1Prinika Bhan, 2Jagadeesh.B, 3Geetha M.N

1BE, Student, Dept.of E&C

2,3Assistant professor, Dept.of E&C

1, 2,3Vidyavardhaka College of Engineering, Mysore, India 1prinikabhan1593@gmail.com 2jagadeesh.vvce@gmail.com 3geethashekar73@gmail.com

AbstractThis paper considers the objective of efficient object detection and matching in images and videos. These objectives lead to the proposed classification scheme that classifies the extracted features in new images into object features and non- object features. It is shown out that this binary classification scheme has turned out to be an efficient tool that can be used for object detection and matching. This paper considers the objective of accurate matching and robustness. Due to this classification, the matching process becomes more robust and faster. In this case robust object registration also becomes fast. It shows the advantages of using classification stage for object matching and registration using the quantitative evaluation. This approach can be used for real-time object tracking and detection.

Keywordsobject detection; object matching; feature classification; object registration

  1. INTRODUCTION

    The proposed paper has the capability of detecting and registering objects in a video sequence captured by either a fixed camera or a moving camera, which is the corner stone in many computer vision applications. The camera can be a hand-held camera, a robotics camera, or an onboard camera. By the end of this paper, many challenging problems should be solved, namely object detection [1], [2], 3D object pose [3] , feature extraction and matching [4], and image registration [5]. The problem of object detection has been studied by many researchers. Supervised techniques have been used to detect objects whose class can be described statistically such as faces, facade windows, and vehicle rears based on learned appearances. Adaptive Boosting [2] and Active Appearance Models [6] are the two supervised techniques used in this paper. In many applications the objects of interest cannot be described by a generic model.

    For example, tracking an arbitrary physical object cannot use the above techniques. Therefore, we use a reference model for this object. This model can be represented by a template or a set of relevant features (see Fig. 1). Input images are matched with the object template or features at run time in order to register the object with the current image. The kind of the registration depends on the shape of the object in consideration. If the object is planar, then the

    registration aims to compute the homographic transform between a reference frame and the current frame or else if the object is 3D, then the registration aims to compute its 3D pose or projection matrix with respect to the camera [3], [7]. In all cases, a set of feature matches should be computed before carrying the registration process. A classical feature matching scheme can be used for establishing the matches. If the object at hand has a small size in the current captured images, then it may result in a difficult task. The problem is solved by detecting and matching the occurrence of a given object in a scene frame. If the number of feature points extracted in the scene frame is much higher than the number of feature points that lie in the reference set, then that again results in a problem. Thus, the computational load for establishing and pruning the matches will be very high.

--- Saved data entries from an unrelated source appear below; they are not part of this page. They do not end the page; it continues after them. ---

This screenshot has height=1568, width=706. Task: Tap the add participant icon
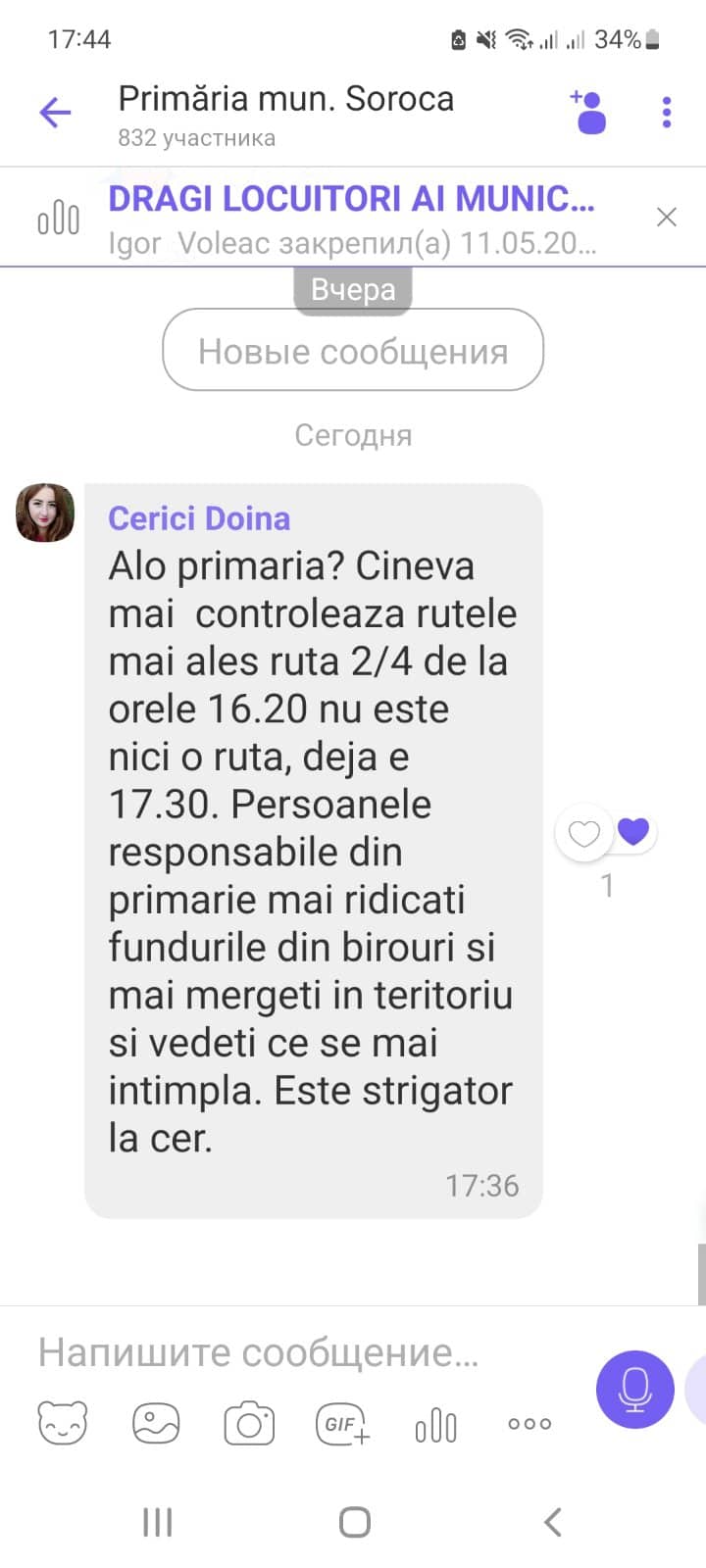(x=588, y=111)
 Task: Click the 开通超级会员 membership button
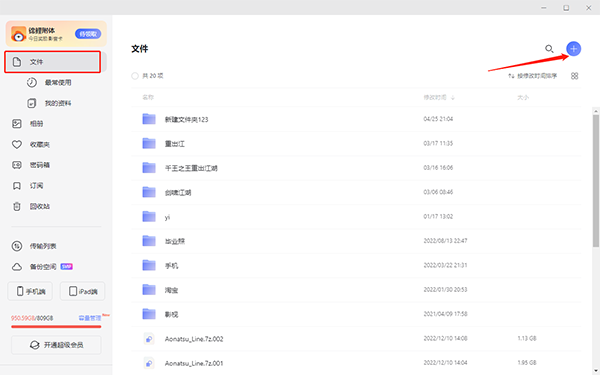(x=56, y=345)

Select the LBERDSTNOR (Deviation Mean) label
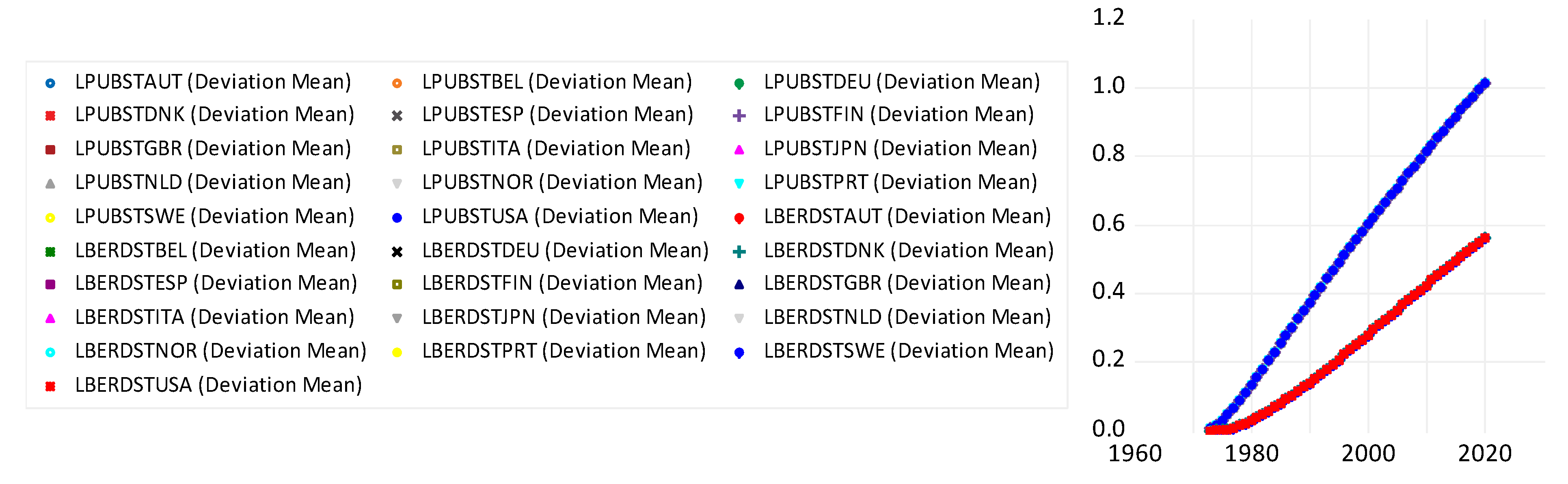tap(220, 351)
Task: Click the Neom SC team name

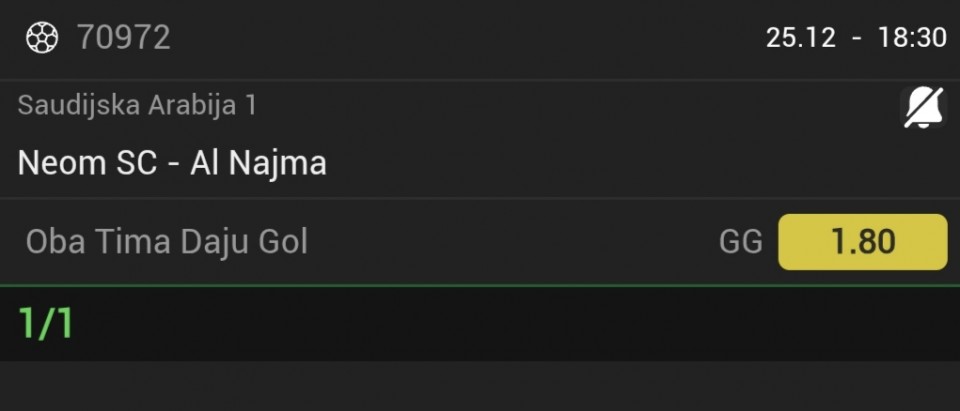Action: point(87,162)
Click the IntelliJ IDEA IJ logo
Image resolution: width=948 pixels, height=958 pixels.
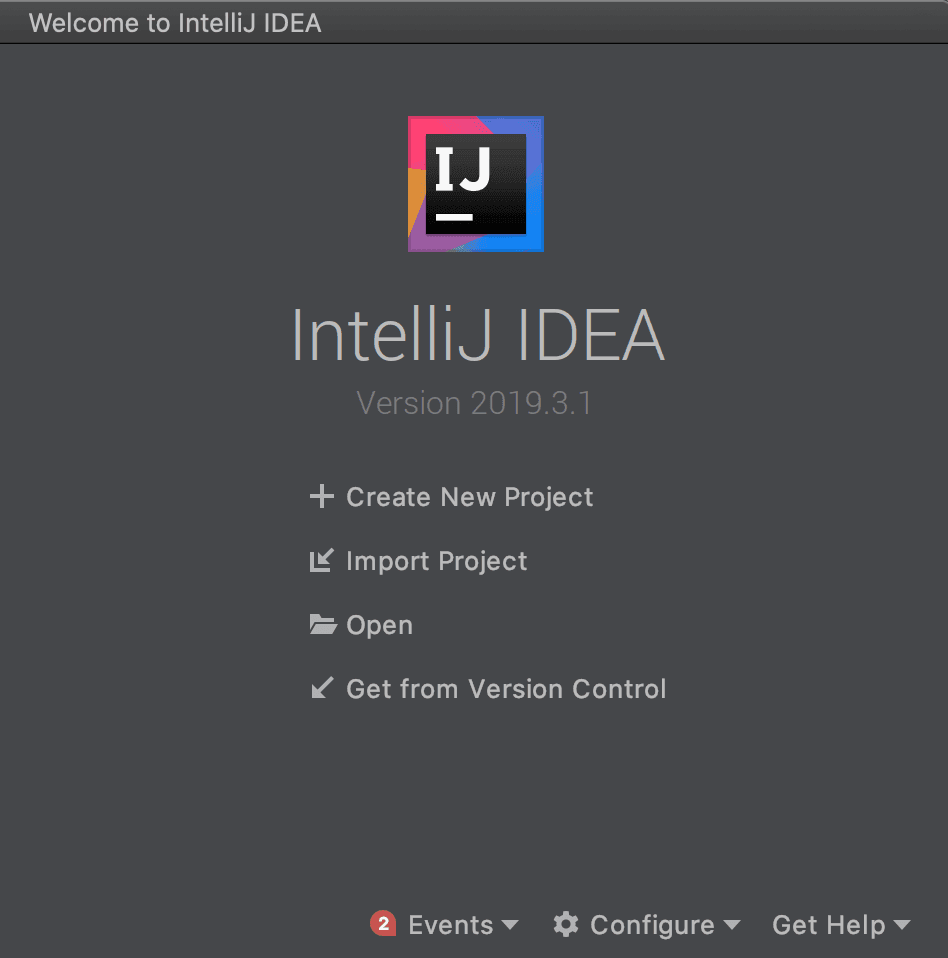[476, 184]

    In this paper, a classification of the image features is done based on object features and non-object features. To carry out this classification, a binary Support Vector Machine (SVM) classifier has been used. The training of the SVM classifier is carried out offline, while the classification of the extracted feature points in each video frame runs online and in real time. The proposed classification procedure scheme holds good for increasing the speed and reliability of feature matching. It is also helpful for reducing the computational load associated with the robust estimation of the registration parameters. Robust computation of the registration parameters (homography or 3D pose) is based on the robust technique RANSAC. If the percentage of false matches (outlier matches) is high, then its computational load will be too high. The rest of the paper is organized as follows. Section II states the problem we are focusing on. Section III presents the proposed approach. Section IV gives some experimental results.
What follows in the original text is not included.